Z Gastroenterol 2018; 56(01): E2-E89
DOI: 10.1055/s-0037-1612767
Poster Visit Session IV Tumors, Liver Surgery and Transplantation – Saturday, January 27, 2018, 8:30am – 9:15am, Foyer area West Wing
Georg Thieme Verlag KG Stuttgart · New York

Deletion of MyD88 in non-parenchymal cells, but not in parenchymal cells attenuates the progression of hepatocellular carcinoma

A Mohs
1   University Hospital, RWTH Aachen, Germany, Department of Internal Medicine III, Aachen
,
N Kuttkat
1   University Hospital, RWTH Aachen, Germany, Department of Internal Medicine III, Aachen
,
T Otto
1   University Hospital, RWTH Aachen, Germany, Department of Internal Medicine III, Aachen
,
R Sonntag
1   University Hospital, RWTH Aachen, Germany, Department of Internal Medicine III, Aachen
,
S Youssef
2   Utrecht University, Department of Pathobiology, Faculty of Veterinary Medicine, Utrecht
,
A de Bruin
2   Utrecht University, Department of Pathobiology, Faculty of Veterinary Medicine, Utrecht
3   University of Groningen, University Medical Centre Groningen, Department of Paediatrics, Groningen
,
C Trautwein
1   University Hospital, RWTH Aachen, Germany, Department of Internal Medicine III, Aachen
› Author Affiliations
Further Information

Publication History

Publication Date:
03 January 2018 (online)

Also available at
 

Question:

Increased translocation of intestinal bacteria is a pathological hallmark in patients with chronic liver disease (CLD). Thereby, Toll-like Receptor (TLR) signaling, stimulated by bacterial products, derived from intestinal microbiota, trigger inflammation driving inititation and progression of CLD and hepatocellular carcinoma (HCC). In the current study, the role of MyD88 in parenchymal and non-parenchymal cells in the development of fibrosis and tumour initiation and progression was studied in a murine model of inflammation triggered HCC development.

Methods:

To explore the impact of Myd88 for hepatitis, fibrogenesis and HCC formation, B6-MyD88-/- mice or alternatively hepatocyte-specific B6-MyD88-/-(MyD88Δhepa) were crossed with hepatocyte-specific NEMO knockout mice (NEMOΔhepa) to generate NEMOΔhepa/MyD88-/- or NEMOΔhepa/MyD88Δhepa mice respectively.

Results:

Unexpected, hepatocyte specific MyD88 deletion in NEMOΔhepa mice did not alter the course of CLD as well as changes in HCC initiation and progression. In contrast, constitutional deletion of MyD88 aggravated CLD in NEMOΔhepa mice as characterized by elevated serum alanine (ALT), aspartate serum transaminases (AST) as well as glutamate dehydrogenase (GLDH) values. Histopathological examination of H&E stained liver tissue confirmed increased liver injury in NEMOΔhepa/MyD88-/- compared with NEMOΔhepa mice which was associated with a mild increase of apoptosis. this finding was associated with a significant increase in monocyte-derived macrophages and a significant reduction in CD4 T cells in NEMOΔhepa/MyD88-/- livers. Furthermore, TNFα and MCP1 was reduced in NEMOΔhepa/MyD88-/- livers compared to NEMOΔhepa livers.

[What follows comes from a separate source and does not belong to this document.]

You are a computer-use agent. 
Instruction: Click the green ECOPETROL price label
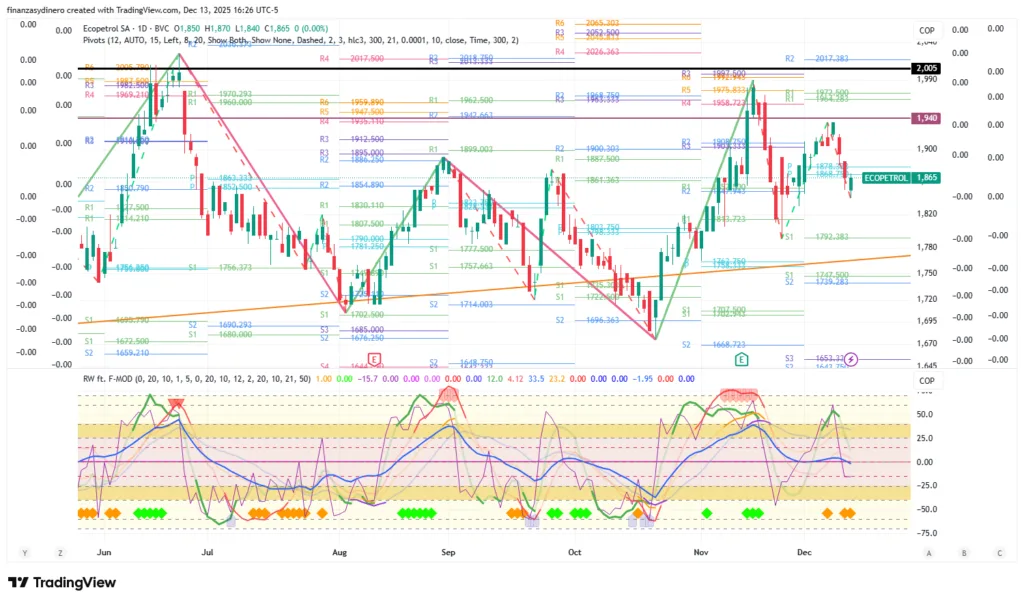[885, 177]
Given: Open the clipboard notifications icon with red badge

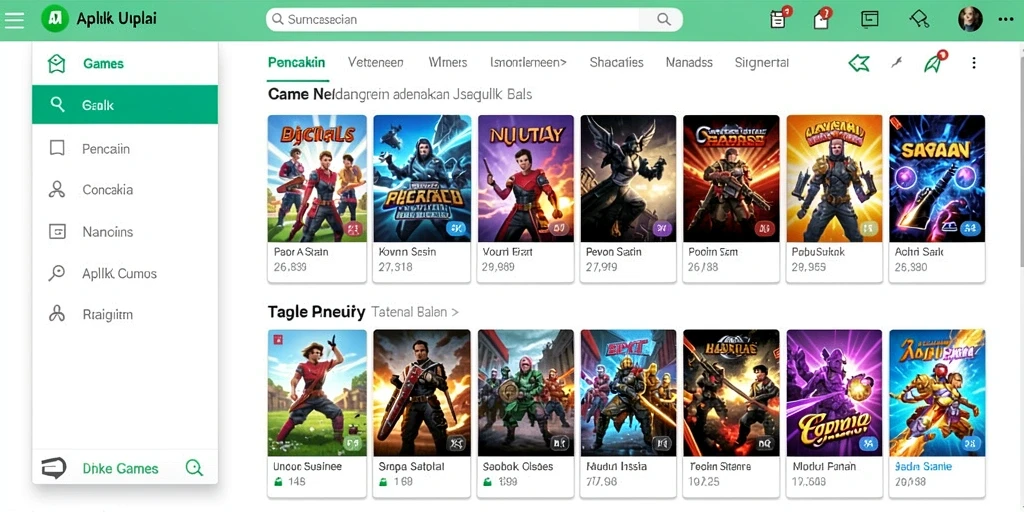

52 weeks old NEMOΔhepa/MyD88-/- mice had a lower cumulative tumour burden as well as reduced tumour size in comparison with NEMOΔhepa tumours. These findings were accompanied by a decrease in serum level transaminases likewise a reduction in liver body weight ratio. In line with this data, histological examination by two blinded pathologists revealed that the non-neoplastic and neoplastic phenotypes of the NEMOΔhepa livers were rescued by the concomitant constitutional deletion of MyD88 as indicated by a lower total lesions burden score and tumor incidence.

Conclusion:

Deletion of MyD88 in non-parenchymal, but not in parenchymal cells in NEMOΔhepa mice leads to an accelerated onset of chronic liver disease but reduces the neoplastic potential as evidenced by reduced HCC initiation and progression. These results indicate that MyD88 in non-parenchymal cells might be an attractive target to treat the treatment of chronic liver disease.